I am Course Leader for the MA Performance: Screen and am dedicated to nurturing a new generation of screen-based artists.

I am committed to fostering a community of learning in the classroom, where every voice is recognised as valuable. I like to encourage students to take risks and experiment, whilst supporting the development of their own unique authorial voice. I am particularly interested in Critical Pedagogy’s progressive approach to teaching and empowering students. I have published articles in Terpsichore in Zeros and Ones(ed. Szperling) and Art in Motion (ed. Hayes and Boulègue).

I am a dance filmmaker - my practice lies in the intersections between film, performance, choreography and emerging technologies.

I directed Under the Cobblestones, a 20-minute film about freedom of speech and protest, in collaboration with choreographers Igor & Moreno and musician Bellatrix. The film was screened at the Cinedans Festival Amsterdam and awarded at Passion for Freedom Arts Festival London.
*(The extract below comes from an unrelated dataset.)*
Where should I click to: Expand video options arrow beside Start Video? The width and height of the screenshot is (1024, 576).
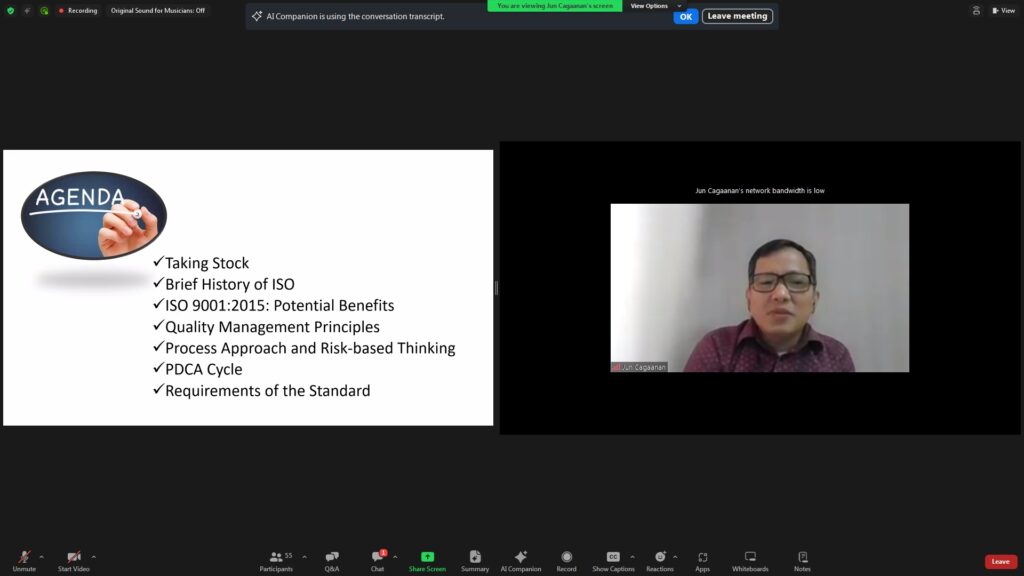(x=94, y=557)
I have also created the short Units of Action, which has been screened in film festivals in more than 10 countries and was included in the Videodance Mercosul Compilation. Tableleg, a film I directed and performed in, has been shown at Sadlers Wells Theatre. I have been commissioned twice by T.H.E Company and the National Museum of Singapore.

In the Jam Series I made use of practice-as-research methodologies to investigate what an improvised filmmaking practice could look like. For this, I took part in dance improvisation sessions, and shot and edited improvised films within a strict and limited timeframe of 2 hours. This resulted in a 13 short films.

My latest project, Organising Principles of Experience is an experimental short in which I collaborate with an AI model, tuned to the writings and sensibilities of Maya Deren, to imagine new films. The film explores memory, possession, and the digital afterlife, questioning what remains when the past becomes data and how an artist might lay claim to her absent idol.